Have you experienced or seen it differently? Please share in the comments!
My AI journey...
...started in the mid-1990s. As a student at the Technical University of Wrocław, I learned for the first time about terms, like Artificial Intelligence (then mostly about developing human-coded rule-based so-called "expert systems") and Artificial Neural Networks. I was fascinated. I wrote my master's thesis about parallelization in Expert Systems computations.
I still have some of the books from which I studied back then.
My Artificial Neural Networks study books from 1990s
I was eager to apply my knowledge upon joining my first employer, but... Even though I joined a global Decision Support Systems department in IT of one of the biggest consumer goods companies, there was nothing related to Data Mining -- as the discipline used to be called at the beginning of the 2000s. Statisticians in some other departments just kept using computer-aided statistics calculations known since the 1970s, but nothing like that in our department at that time.
Gradually I started forgetting about this area of Computer Science. I focused on regular Business Intelligence and Data Warehousing.
Things changed in 2012.
That year a deep convolutional neural net called AlexNet achieved a 16% error rate in an image classification challenge ImageNet. Before that, a good classification top-5 error rate was about 25%. Almost 10 percentage points improvement was a huge deal! All of the sudden everyone in the data industry started talking about "convolutional neural networks" and "deep learning".

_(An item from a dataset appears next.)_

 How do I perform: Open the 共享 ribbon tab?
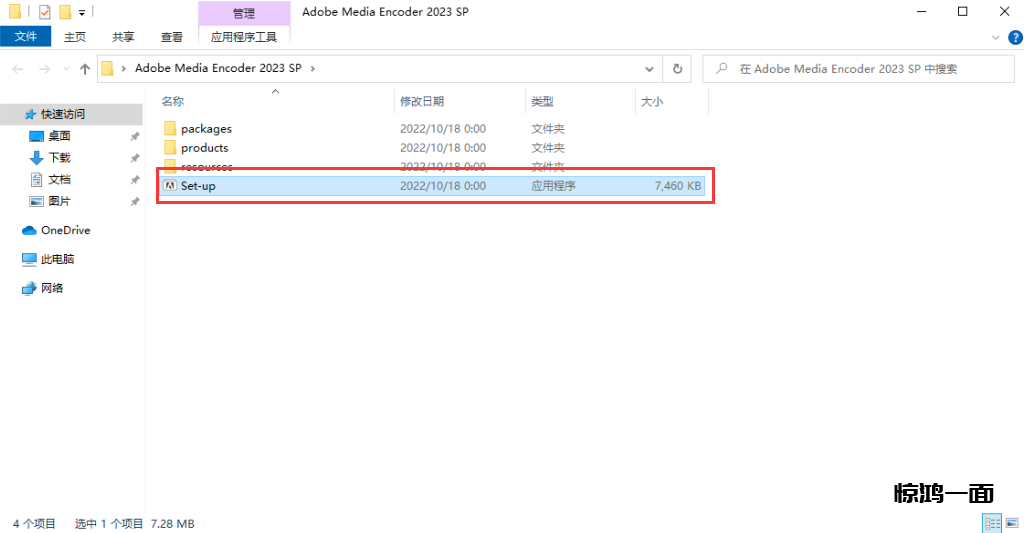click(x=123, y=37)
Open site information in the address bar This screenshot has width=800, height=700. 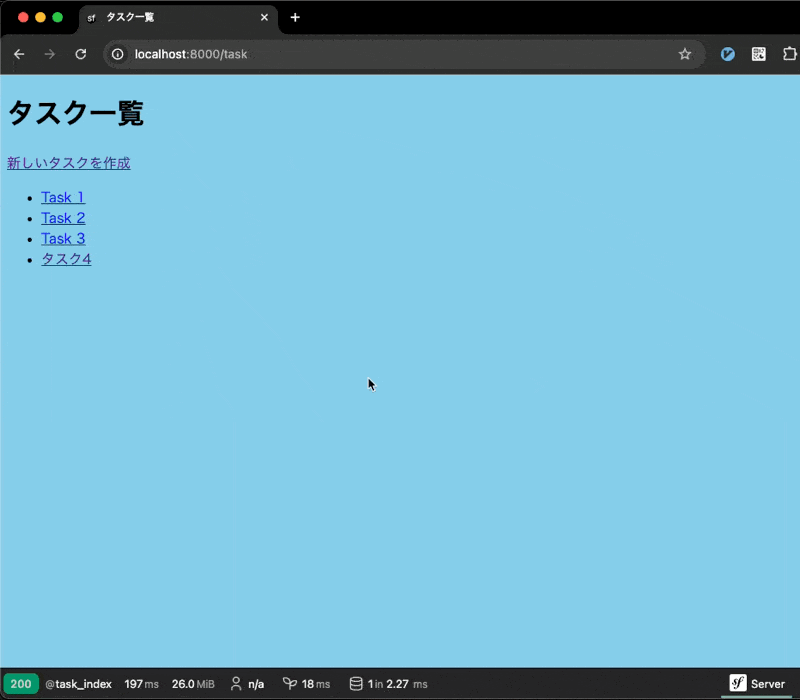[117, 55]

A broader IT industry joined the hype train when Thomas Davenport and DJ Patil published their famous article in Harvard Business Review saying that data scientist is going to be the best job of the 21st century. I do not know how many people read a complete article, but its title was cited by presenters at every IT conference for a long time.

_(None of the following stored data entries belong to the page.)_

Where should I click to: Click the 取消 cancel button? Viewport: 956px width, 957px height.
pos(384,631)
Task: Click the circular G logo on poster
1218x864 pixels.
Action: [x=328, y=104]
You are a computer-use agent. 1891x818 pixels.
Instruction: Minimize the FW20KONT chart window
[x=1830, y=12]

Btw, never heard the name Thomas Davenport before? Well, you should, because earlier in the 1990s "Davenport was also instrumental ... in the success of “business process re-engineering” and “Enterprise Resource Planning (ERP),” so his ability to call a major trend and his timing are indisputable." accordingly to Forbes.
And so, ten years ago the boom for Data Science started! You can see it even in the Google Trends:
So, regardless of the name -- be these Statistics, Expert Systems, Data Mining, Predictive Analytics, Machine Learning, Data Science, or Artificial Intelligence...

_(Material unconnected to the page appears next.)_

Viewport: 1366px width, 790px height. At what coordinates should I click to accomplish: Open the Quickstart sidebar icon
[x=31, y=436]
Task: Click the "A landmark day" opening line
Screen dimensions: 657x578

...what is different today, compared to the 1990s, when I first programmed it?
Technology. The change is mind-blowing!
In the 1990s we could only program a neural network that would fit into 4MB(!) of RAM and process it sequentially in a single thread on a processor like i386 CPU on data that would fit into 1.44MB floppy diskette using a PC. [Ah, beautiful times, weren't they, @qmacro?]
Nowadays deep neural networks process gigabytes or terabytes of data residing in fast RAM and use massively parallel processing on scale-up or scale-out architectures of powerful servers. And all of that at the most affordable price possible thanks to the cloud.
Technology made it possible. Technology made it affordable.
So, no surprise that we at SAP invest a lot today to help every enterprise to become the Intelligent Enterprise: from embedding AI into our SAP applications (ExpenseIt in Concur mobile app being my favorite example) to making a broad portfolio of technical capabilities available to customers and partners. My teammate @noravonthenen described it very well in Meet SAP’s AI Portfolio and What It Can Do For You.